J&T Express – logistics
Launched in 2015 and named for its two founders, Jet Lee and Tony Chen (both formerly of Oppo), J&T has grown rapidly to become the dominant logistics player in Southeast Asia. It expanded into Malaysia and Vietnam, followed by The Philippines and Thailand, then Singapore and Cambodia. Finally it reached the big one — China — in March 2020 and shortly thereafter announced a valuation of $7.8 billion. Timing has been kind to the company, with a COVID-driven boom in e-commerce making logistics very much the flavour of the month for the past several years.
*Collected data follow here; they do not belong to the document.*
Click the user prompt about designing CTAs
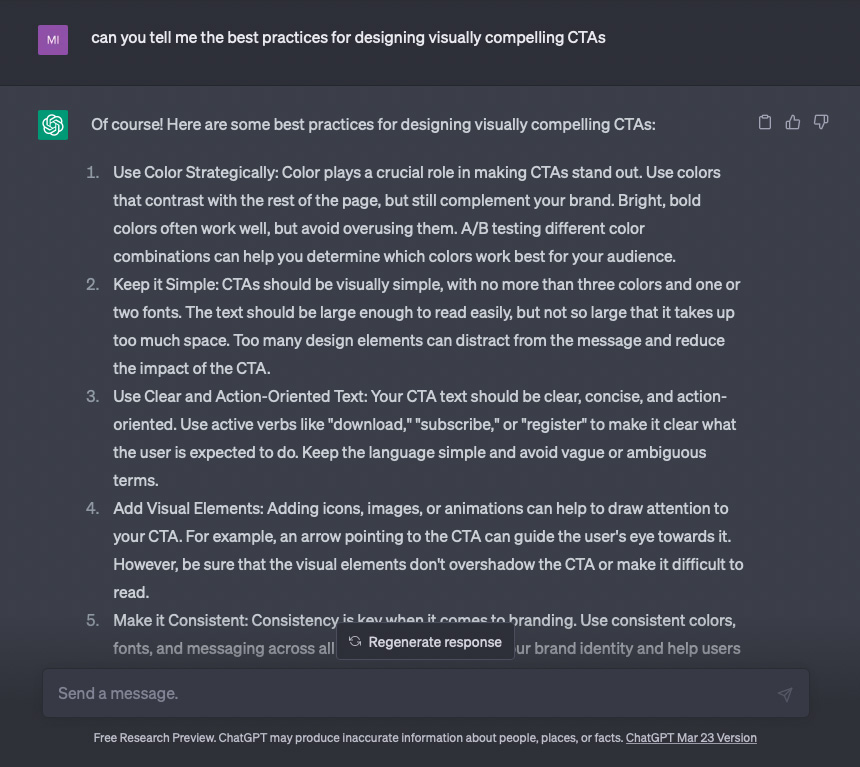860x767 pixels. (x=348, y=37)
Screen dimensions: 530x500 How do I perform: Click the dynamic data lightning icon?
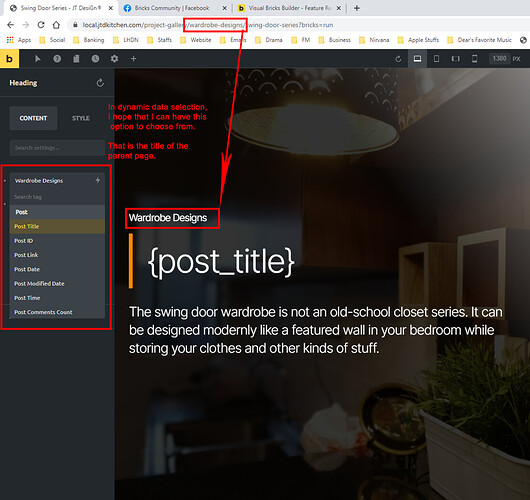98,180
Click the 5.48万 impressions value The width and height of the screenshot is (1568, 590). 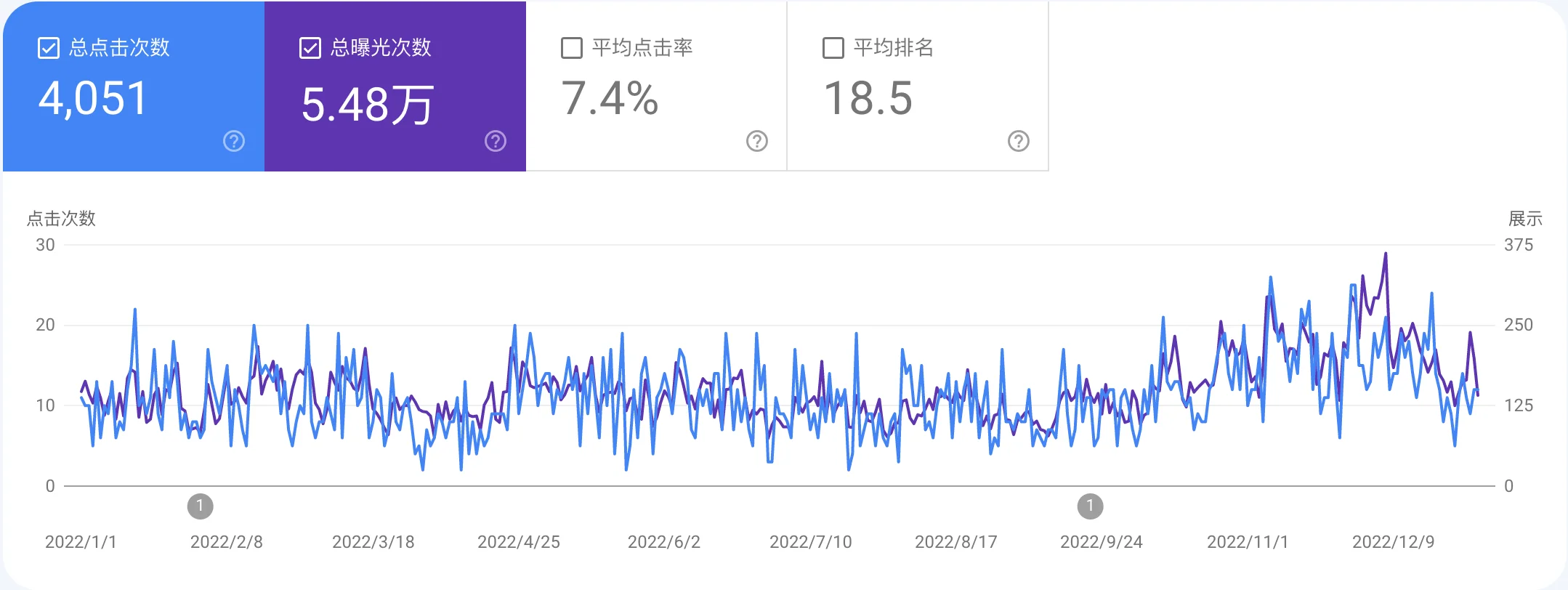tap(367, 105)
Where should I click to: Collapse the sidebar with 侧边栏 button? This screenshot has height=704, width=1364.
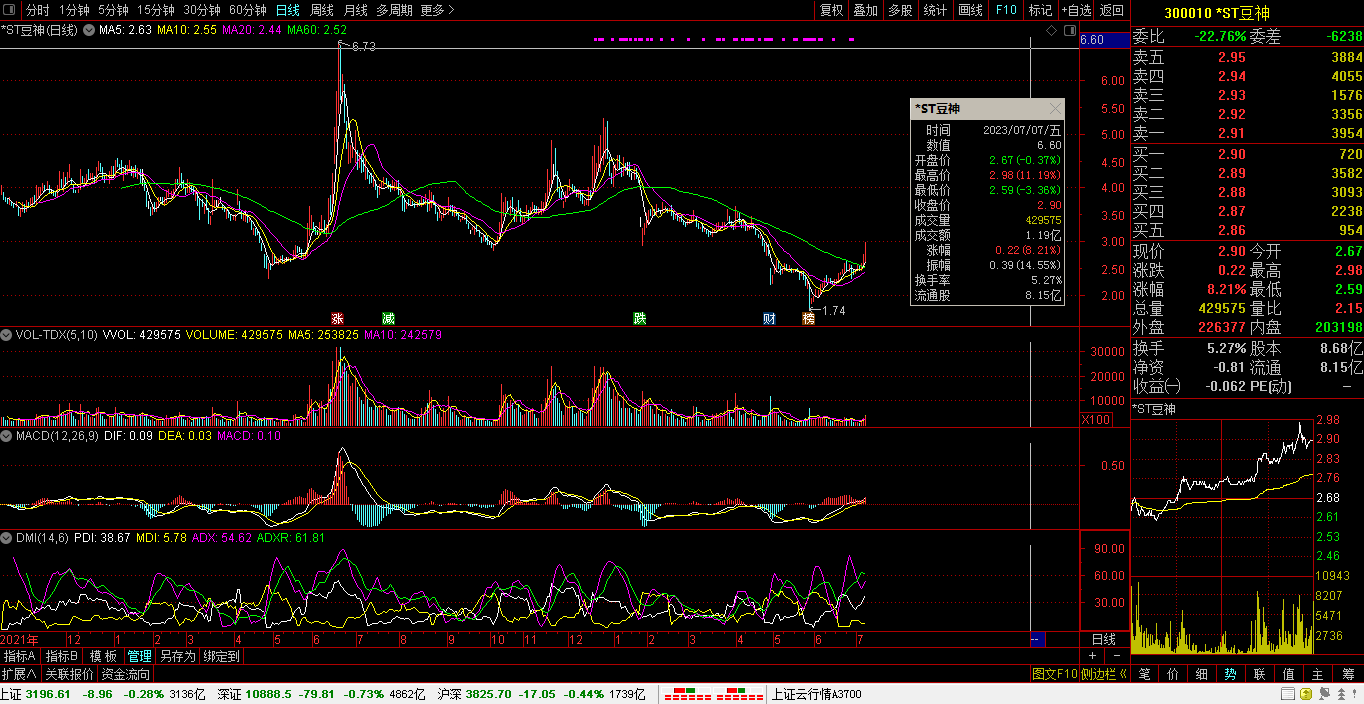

Now, with the world struggling to overcome supply-chain difficulties — just the sort of thing a logistics company can help with — J&T is looking to an IPO. A funding round late last year injected $2.5 billion into the coffers with interest from the likes of Boyu Capital, Hillhouse Capital Group, Sequoia Capital and Tencent, pushing the company’s value up over $20 billion and placing it just behind GoTo among Indonesia’s unicorns.
Bukalapak - E-commerce
Indonesia’s fourth-largest e-commerce player Bukalapak enjoyed a moment in the Sun last August when its IPO raised $1.5 billion — the biggest to date for an Indonesian startup. But that moment didn’t last long as commentators began to question how the company would scale to compete with rivals like GoTo or regional competitors including Singaporean superapp Grab. By the end of 2021 the stock had fallen 60 percent and the CEO, Rachmat Kaimuddin, resigned. Kaimuddin had been credited with bringing large investors into the fold, including Singapore’s sovereign wealth fund GIC, China’s Ant Group, Microsoft, Standard Chartered bank and South Korean web portal Naver, among others.
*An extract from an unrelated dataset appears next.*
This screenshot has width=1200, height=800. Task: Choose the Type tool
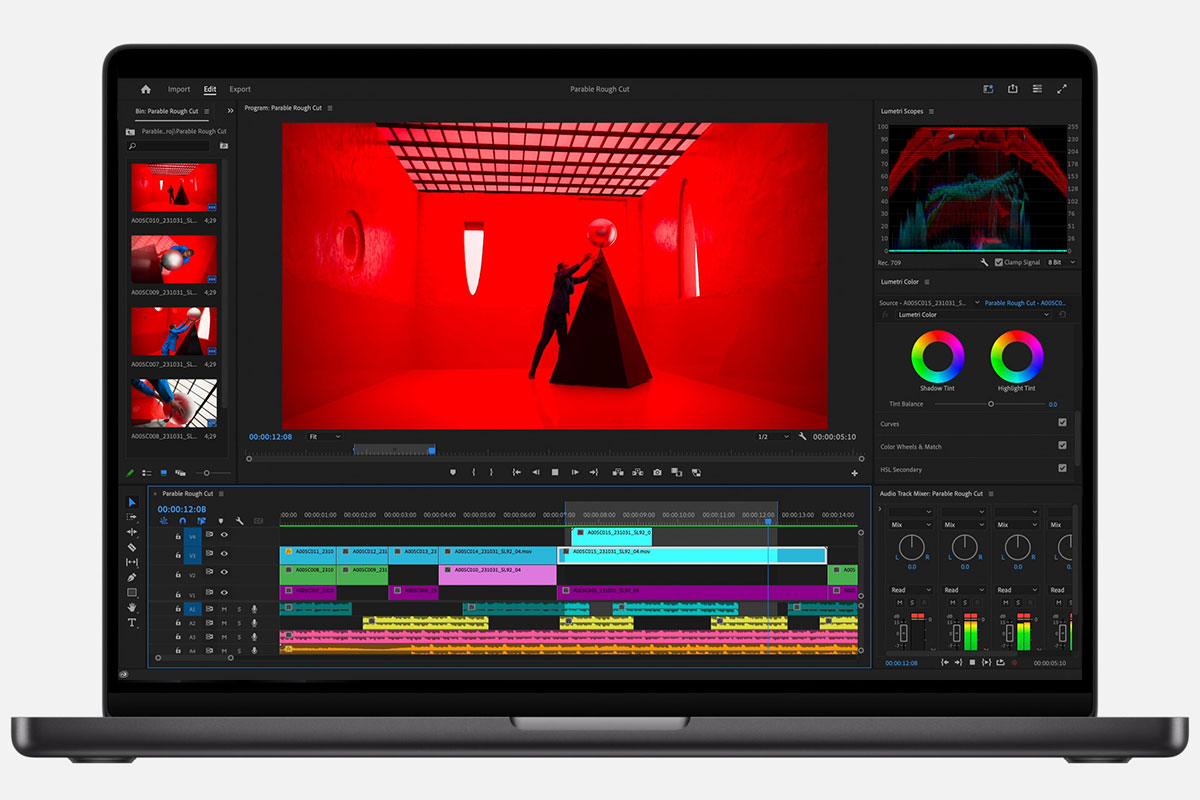click(132, 622)
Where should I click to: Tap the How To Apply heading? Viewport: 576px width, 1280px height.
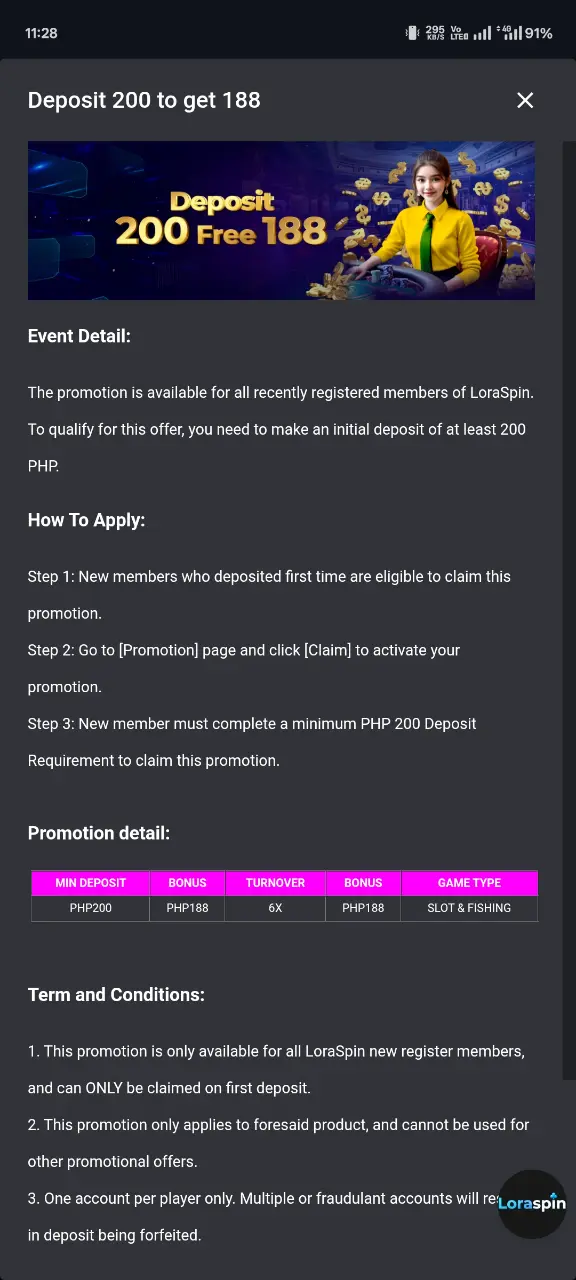point(86,520)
Over 70 percent of Bukalapak’s revenue comes from Mitra Bukalapak, essentially an affiliate program roughly analogous to Amazon Marketplace. Bukalapak’s Mitras — partners — are found among the thousands of warungs (small family-owned businesses), found all over Indonesia. In the first quarter this year Mitra Bukalapak grew by 227 percent year over year, contributing to 86 percent growth for the company as a whole.
Ovo – fintech
Digital wallet firm Ovo, which built itself on the promise of getting 92 million Indonesians access to banking services, was one of the country’s first unicorns when it crossed the billion-dollar valuation mark in 2019. As with Bukalapak, which has found growth by tapping into Indonesia’s many warungs, Ovo has found a rich vein in partnership with what it calls MSMEs, or micro and small to medium enterprises. By acting as a digital gateway to business banking and investment services for extremely small businesses, Ovo has generated revenue growth with sheer scale.
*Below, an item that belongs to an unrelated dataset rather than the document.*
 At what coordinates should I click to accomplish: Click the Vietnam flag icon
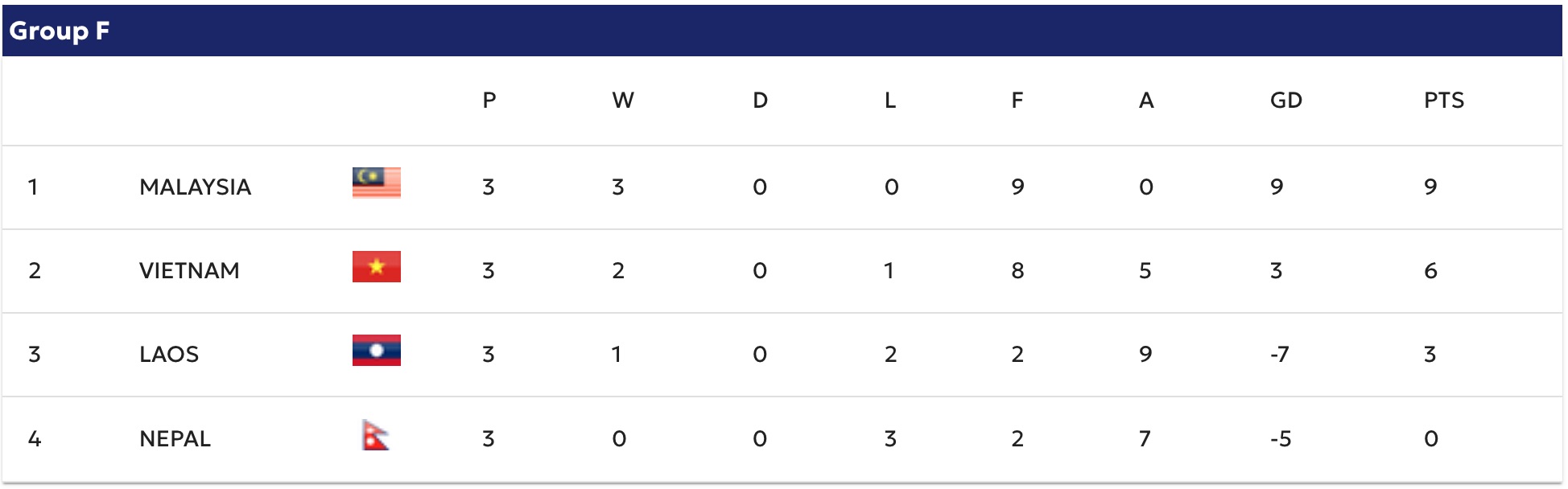click(376, 267)
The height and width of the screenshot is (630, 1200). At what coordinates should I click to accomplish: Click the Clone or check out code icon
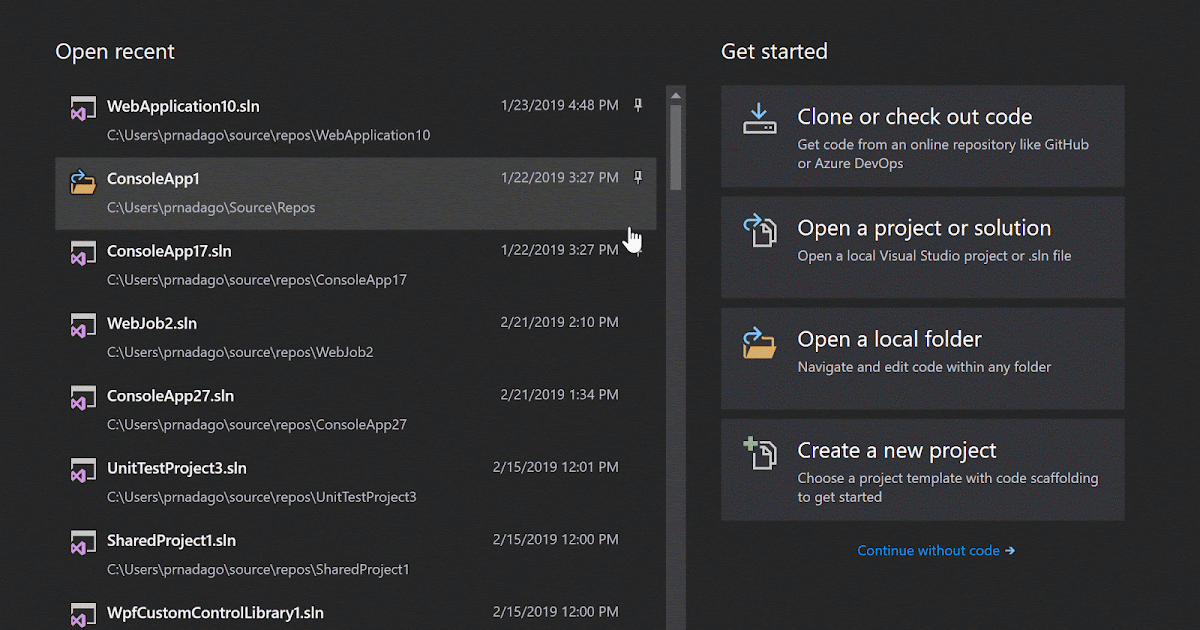pyautogui.click(x=760, y=119)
In 2018 Ovo partnered with Singaporean unicorn Grab to handle digital payments, and in 2021 Grab acquired ownership of the shares in Ovo that had been owned by Tokopedia before its merger with Gojek to form GoTo (which has its own digital wallet, GoPay). Grab now owns nearly 80 percent of Ovo.
Xendit – fintech
Fintech Xendit, founded in 2016, hit unicorn status last year when its Series C funding round brought in $150 million. Now the fastest-growing fintech in Indonesia has just completed a Series D round worth another $300 million. This brings its total raised to around $538 million. It claims to have over 3,000 customers and over the past year tripled its transaction value from $65 million to $200 million. Xendit intends to use the money raised in the latest funding round to expand into new territories including Thailand, Malaysia and Vietnam. It is already one of the largest payment platforms in the Philippines, having expanded there last year with an investment in local fintech DragonPay.
Traveloka - travel
Traveloka is Indonesia’s dominant online travel agency. Valued recently at US$3bn, and with its app downloaded 60m times, the company claims to have 40m active monthly users.
Backed by a who’s who of investors including the Qatar Investment Authority and fellow OTA Expedia, Traveloka was reportedly contemplating a US SPAC merger in 2021. Given the success of GoTo’s IPO on the Jakarta Exchange, and with travel now rising rapidly from the ashes, Traveloka will surely seek its own liquidity event.